ふいに目の前に人の気配を感じ、はっと顔を上げる。
いつの間にかユーイが立っていた。
研修室の端にいる姿を時々見かけるたび、なんとはなしに思っていたことだが、こうして目の前にすると、やはりとても背が高い。
私など胸のあたりまでしかない。
痩せすぎなほど細いので、あまりそんな気はしていなかったが、身長だけなら、研修生の中で一番大柄なジルより高いだろう。
彼は何も言わず、私に小さな一輪の花をさし出した。
(花……)
そんなものを目にしたのは、いったいいつぶりだかわからない。
私がそれを受け取ると、花はしんなりと頭を垂れてしまった。
(あ……)
落ちこみかけていた私の気分が影響したのか、それとも、これまでとても善道とは言えない道を歩んできた私では、綺麗に咲かせてやることができないのか――。
植物の生育には、それに関わる人物のひととなりが、大きな影響を及ぼすと聞いたことがあった。
「私……!」
慌てて花を返そうとする私の手を、ユーイが少し身を屈めて両手で包みこむ。
「大丈夫」
はっと見つめた長めの前髪の向こうの澄んだ瞳は、私の遠い記憶に残るあの日の空と同じ色をしていた。
彼が手を添えた瞬間から、花は生気を取り戻し、どこからか吹いてくる風にゆらゆらと揺れ始める。
とても嬉しそうに――。
「あ……」
私がお礼を口にしようとした時には、ユーイはすでに巨木の根もとへ帰っていた。
(元気を出して)
ふいに聞こえてきた優しい声は、私の手の中にある花が発したものなのか、それともあの巨木なのか、ユーイの声にも似ていた気がするが、よくわからない。
どきどきする自分の心音で、他の全ての音がはっきりと判別できない。
それぐらい凄い勢いで、私の心臓はけたたましく鳴っている。
必死にそれを落ち着かせようと努力しながら、私は巨木の幹に背中を預けて座るユーイに、訊ねてみた。
緊張で、心臓が今にも、口から飛び出てしまいそうだった。
「ここって……研究所の外なの?」
ユーイは私に目を向けることなく、緩く首を左右に振ってみせる。
「いや、中庭だよ」
「中庭……」
『白の館』で暮らし始めて半年以上経つが、そういう場所があるとは初耳だった。
最初に所内の案内をされた時も、そのあとの生活でも、まったく気がつかなかった。
この場所を囲む白い壁をぐるりと見渡して、私が入ってきた背後も含め、どこにも出入り口らしきものはないことを確認する。
(だとすると、やっぱり……)
ユーイも私と同じように、テレポーテーションの能力を使ってここへ入ってきたことになる。
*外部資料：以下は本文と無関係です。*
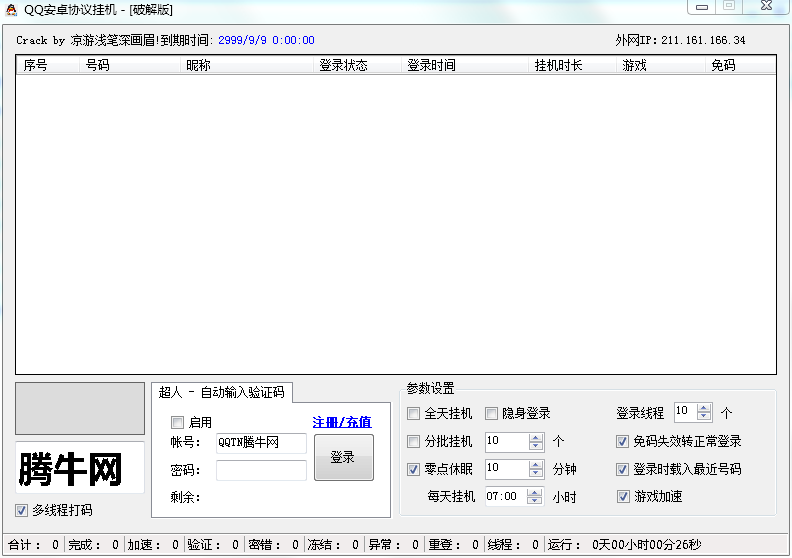792x558 pixels.
Task: Click the 帐号 input field
Action: 261,443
(食堂でのサイコキネシスといい、いったいいくつの能力を隠し持ってるんだろう……)
人のことはまったく言えないが、それはお互いさまだ。
私は制服のポケットにしまっていた小さな黒い種を、ユーイの前にサイコキネシスで飛ばした。
放物線を描くようにゆっくりと――。
「これ……返すわ」
ユーイは驚いたように顔を上げ、私の顔を一瞬凝視したが、すぐにまた視線を逸らす。
「ああ……」
私が彼の顔の前で空中に浮かべていた黒い種は、ユーイのてのひらに静かに下りた。
私もサイコキネシスの力を持っていることはわかっただろうに、ユーイは何も言わない。
ただ、手にした種を大切そうに見ている。
「アニータを助けてくれてありがとう」
お礼を言ってもやはり返事はなかったが、嫌な気持ちはしなかった。
柔らかそうな赤毛の頭を深く下げて、俯いてしまったユーイから、私を遠ざけようとする雰囲気は感じられないせいかもしれない。
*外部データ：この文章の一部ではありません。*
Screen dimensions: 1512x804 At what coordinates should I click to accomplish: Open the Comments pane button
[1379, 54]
彼の頭上に大きく枝を広げた巨木から、黄金色に色づいた葉が、音もなく静かに落ちてくる。
それが頭の上に載ってもまったく気にしているふうのないユーイの赤毛は、葉の間から射しこむ光に照らされた部分だけ、葉と同じ金色にも見える。
穴が開きそうなほどその光景を見つめ続けながら、私はあいかわらずどきどきと胸の音を大きくしていた。
体中をもの凄いスピードで駆け巡る血液の音が、耳の奥でやけにうるさい。
私がここにいることなど忘れてしまったかのように、微動だにしないユーイに、勇気を出して問いかけてみた。
「ねえ……私もここにいていい?」
この場所は、彼にとってとても大切なように感じたのだ。
ユーイがようやく顔を上げ、私へ目を向ける。
その瞳は、私をなぜだか胸を掻きむしりたいような思いにさせる、思い出のあの空と同じ色――。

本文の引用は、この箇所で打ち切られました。